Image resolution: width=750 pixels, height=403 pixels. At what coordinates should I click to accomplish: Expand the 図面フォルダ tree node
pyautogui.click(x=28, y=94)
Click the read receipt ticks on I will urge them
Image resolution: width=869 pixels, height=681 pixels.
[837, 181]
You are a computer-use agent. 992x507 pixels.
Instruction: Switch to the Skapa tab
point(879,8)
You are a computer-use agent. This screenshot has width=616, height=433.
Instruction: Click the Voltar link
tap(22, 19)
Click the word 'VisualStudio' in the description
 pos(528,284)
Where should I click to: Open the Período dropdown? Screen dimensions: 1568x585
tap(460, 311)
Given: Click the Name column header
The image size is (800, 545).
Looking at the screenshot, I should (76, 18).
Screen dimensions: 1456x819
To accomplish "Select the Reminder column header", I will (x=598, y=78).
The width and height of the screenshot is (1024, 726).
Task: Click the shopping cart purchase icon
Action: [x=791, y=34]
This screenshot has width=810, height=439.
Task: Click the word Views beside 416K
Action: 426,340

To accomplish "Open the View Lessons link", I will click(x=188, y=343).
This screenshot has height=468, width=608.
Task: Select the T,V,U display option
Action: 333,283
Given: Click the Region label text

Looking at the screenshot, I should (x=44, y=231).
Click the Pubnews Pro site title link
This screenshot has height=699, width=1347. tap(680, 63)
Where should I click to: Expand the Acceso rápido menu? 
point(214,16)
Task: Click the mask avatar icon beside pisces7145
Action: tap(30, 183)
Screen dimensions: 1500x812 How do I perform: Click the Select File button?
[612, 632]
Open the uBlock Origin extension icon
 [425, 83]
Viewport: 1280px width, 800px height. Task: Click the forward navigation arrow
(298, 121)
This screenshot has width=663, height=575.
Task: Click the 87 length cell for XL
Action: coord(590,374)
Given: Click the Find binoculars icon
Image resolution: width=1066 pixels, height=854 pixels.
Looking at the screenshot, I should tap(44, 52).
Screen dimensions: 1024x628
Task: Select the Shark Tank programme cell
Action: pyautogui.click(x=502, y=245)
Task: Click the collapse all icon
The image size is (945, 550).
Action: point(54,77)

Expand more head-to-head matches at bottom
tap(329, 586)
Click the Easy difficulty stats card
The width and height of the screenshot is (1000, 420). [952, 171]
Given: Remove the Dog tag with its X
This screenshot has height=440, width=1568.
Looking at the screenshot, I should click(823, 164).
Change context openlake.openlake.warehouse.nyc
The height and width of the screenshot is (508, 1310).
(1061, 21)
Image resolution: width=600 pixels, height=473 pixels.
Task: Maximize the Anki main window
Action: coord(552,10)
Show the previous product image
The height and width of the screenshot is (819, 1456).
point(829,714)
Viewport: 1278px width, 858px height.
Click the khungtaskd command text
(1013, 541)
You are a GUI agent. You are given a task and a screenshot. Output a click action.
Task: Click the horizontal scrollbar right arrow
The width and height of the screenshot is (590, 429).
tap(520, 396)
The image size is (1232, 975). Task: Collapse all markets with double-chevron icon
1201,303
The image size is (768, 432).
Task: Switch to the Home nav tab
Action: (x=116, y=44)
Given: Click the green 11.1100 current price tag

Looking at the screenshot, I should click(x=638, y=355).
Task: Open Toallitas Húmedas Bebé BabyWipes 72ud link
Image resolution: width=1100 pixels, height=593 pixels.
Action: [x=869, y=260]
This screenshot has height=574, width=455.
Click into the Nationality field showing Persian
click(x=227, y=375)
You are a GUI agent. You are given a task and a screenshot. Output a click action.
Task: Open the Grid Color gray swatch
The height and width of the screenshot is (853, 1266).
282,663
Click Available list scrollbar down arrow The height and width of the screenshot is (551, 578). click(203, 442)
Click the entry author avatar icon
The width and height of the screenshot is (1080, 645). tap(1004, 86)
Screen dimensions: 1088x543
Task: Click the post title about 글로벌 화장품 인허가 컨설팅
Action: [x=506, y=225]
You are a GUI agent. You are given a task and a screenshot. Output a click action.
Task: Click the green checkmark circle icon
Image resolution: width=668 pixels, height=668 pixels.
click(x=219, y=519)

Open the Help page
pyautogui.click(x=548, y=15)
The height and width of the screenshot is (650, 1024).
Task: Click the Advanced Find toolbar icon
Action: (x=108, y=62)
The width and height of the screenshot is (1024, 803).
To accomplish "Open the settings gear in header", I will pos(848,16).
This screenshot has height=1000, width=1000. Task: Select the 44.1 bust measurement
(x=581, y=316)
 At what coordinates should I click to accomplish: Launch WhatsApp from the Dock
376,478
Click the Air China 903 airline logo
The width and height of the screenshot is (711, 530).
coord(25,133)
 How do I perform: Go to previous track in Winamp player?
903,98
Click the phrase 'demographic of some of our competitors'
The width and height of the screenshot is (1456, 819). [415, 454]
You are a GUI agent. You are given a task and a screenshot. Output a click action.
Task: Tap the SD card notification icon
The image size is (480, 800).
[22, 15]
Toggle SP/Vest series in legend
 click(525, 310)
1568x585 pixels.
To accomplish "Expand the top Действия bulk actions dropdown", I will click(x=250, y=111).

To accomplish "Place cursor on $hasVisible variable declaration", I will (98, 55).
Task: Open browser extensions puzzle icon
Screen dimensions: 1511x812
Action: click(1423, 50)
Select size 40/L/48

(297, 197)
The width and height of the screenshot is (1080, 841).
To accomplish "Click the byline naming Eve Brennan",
+-------+
> **Exercise instructions**
Word for word, repeat each entry shown above.

> **Exercise response**
Image resolution: width=750 pixels, height=403 pixels. At what coordinates should I click to accomplish: Expand the 図面フォルダ tree node
pyautogui.click(x=28, y=94)
Click the read receipt ticks on I will urge them
Image resolution: width=869 pixels, height=681 pixels.
[837, 181]
You are a computer-use agent. 992x507 pixels.
Instruction: Switch to the Skapa tab
point(879,8)
You are a computer-use agent. This screenshot has width=616, height=433.
Instruction: Click the Voltar link
tap(22, 19)
Click the word 'VisualStudio' in the description
 pos(528,284)
Where should I click to: Open the Período dropdown? Screen dimensions: 1568x585
tap(460, 311)
Given: Click the Name column header
The image size is (800, 545).
Looking at the screenshot, I should (76, 18).
Screen dimensions: 1456x819
To accomplish "Select the Reminder column header", I will (x=598, y=78).
The width and height of the screenshot is (1024, 726).
Task: Click the shopping cart purchase icon
Action: [x=791, y=34]
This screenshot has width=810, height=439.
Task: Click the word Views beside 416K
Action: 426,340

To accomplish "Open the View Lessons link", I will click(x=188, y=343).
This screenshot has height=468, width=608.
Task: Select the T,V,U display option
Action: 333,283
Given: Click the Region label text

Looking at the screenshot, I should (x=44, y=231).
Click the Pubnews Pro site title link
This screenshot has height=699, width=1347. tap(680, 63)
Where should I click to: Expand the Acceso rápido menu? 
point(214,16)
Task: Click the mask avatar icon beside pisces7145
Action: tap(30, 183)
Screen dimensions: 1500x812 How do I perform: Click the Select File button?
[612, 632]
Open the uBlock Origin extension icon
 [425, 83]
Viewport: 1280px width, 800px height. Task: Click the forward navigation arrow
(298, 121)
This screenshot has width=663, height=575.
Task: Click the 87 length cell for XL
Action: coord(590,374)
Given: Click the Find binoculars icon
Image resolution: width=1066 pixels, height=854 pixels.
Looking at the screenshot, I should tap(44, 52).
Screen dimensions: 1024x628
Task: Select the Shark Tank programme cell
Action: pyautogui.click(x=502, y=245)
Task: Click the collapse all icon
The image size is (945, 550).
Action: point(54,77)

Expand more head-to-head matches at bottom
tap(329, 586)
Click the Easy difficulty stats card
The width and height of the screenshot is (1000, 420). [952, 171]
Given: Remove the Dog tag with its X
This screenshot has height=440, width=1568.
Looking at the screenshot, I should click(823, 164).
Change context openlake.openlake.warehouse.nyc
The height and width of the screenshot is (508, 1310).
(1061, 21)
Image resolution: width=600 pixels, height=473 pixels.
Task: Maximize the Anki main window
Action: coord(552,10)
Show the previous product image
The height and width of the screenshot is (819, 1456).
point(829,714)
Viewport: 1278px width, 858px height.
Click the khungtaskd command text
(1013, 541)
You are a GUI agent. You are given a task and a screenshot. Output a click action.
Task: Click the horizontal scrollbar right arrow
The width and height of the screenshot is (590, 429).
tap(520, 396)
The image size is (1232, 975). Task: Collapse all markets with double-chevron icon
1201,303
The image size is (768, 432).
Task: Switch to the Home nav tab
Action: (x=116, y=44)
Given: Click the green 11.1100 current price tag

Looking at the screenshot, I should click(x=638, y=355).
Task: Open Toallitas Húmedas Bebé BabyWipes 72ud link
Image resolution: width=1100 pixels, height=593 pixels.
Action: [x=869, y=260]
This screenshot has height=574, width=455.
Click into the Nationality field showing Persian
click(x=227, y=375)
You are a GUI agent. You are given a task and a screenshot. Output a click action.
Task: Open the Grid Color gray swatch
The height and width of the screenshot is (853, 1266).
282,663
Click Available list scrollbar down arrow The height and width of the screenshot is (551, 578). click(203, 442)
Click the entry author avatar icon
The width and height of the screenshot is (1080, 645). tap(1004, 86)
Screen dimensions: 1088x543
Task: Click the post title about 글로벌 화장품 인허가 컨설팅
Action: [x=506, y=225]
You are a GUI agent. You are given a task and a screenshot. Output a click action.
Task: Click the green checkmark circle icon
Image resolution: width=668 pixels, height=668 pixels.
click(x=219, y=519)

Open the Help page
pyautogui.click(x=548, y=15)
The height and width of the screenshot is (650, 1024).
Task: Click the Advanced Find toolbar icon
Action: (x=108, y=62)
The width and height of the screenshot is (1024, 803).
To accomplish "Open the settings gear in header", I will pos(848,16).
This screenshot has height=1000, width=1000. Task: Select the 44.1 bust measurement
(x=581, y=316)
 At what coordinates should I click to accomplish: Launch WhatsApp from the Dock
376,478
Click the Air China 903 airline logo
The width and height of the screenshot is (711, 530).
coord(25,133)
 How do I perform: Go to previous track in Winamp player?
903,98
Click the phrase 'demographic of some of our competitors'
The width and height of the screenshot is (1456, 819). [415, 454]
You are a GUI agent. You are given a task and a screenshot. Output a click action.
Task: Tap the SD card notification icon
The image size is (480, 800).
[22, 15]
Toggle SP/Vest series in legend
 click(525, 310)
1568x585 pixels.
To accomplish "Expand the top Действия bulk actions dropdown", I will click(x=250, y=111).

To accomplish "Place cursor on $hasVisible variable declaration", I will (98, 55).
Task: Open browser extensions puzzle icon
Screen dimensions: 1511x812
Action: click(1423, 50)
Select size 40/L/48

(297, 197)
The width and height of the screenshot is (1080, 841).
To accomplish "Click the byline naming Eve Brennan",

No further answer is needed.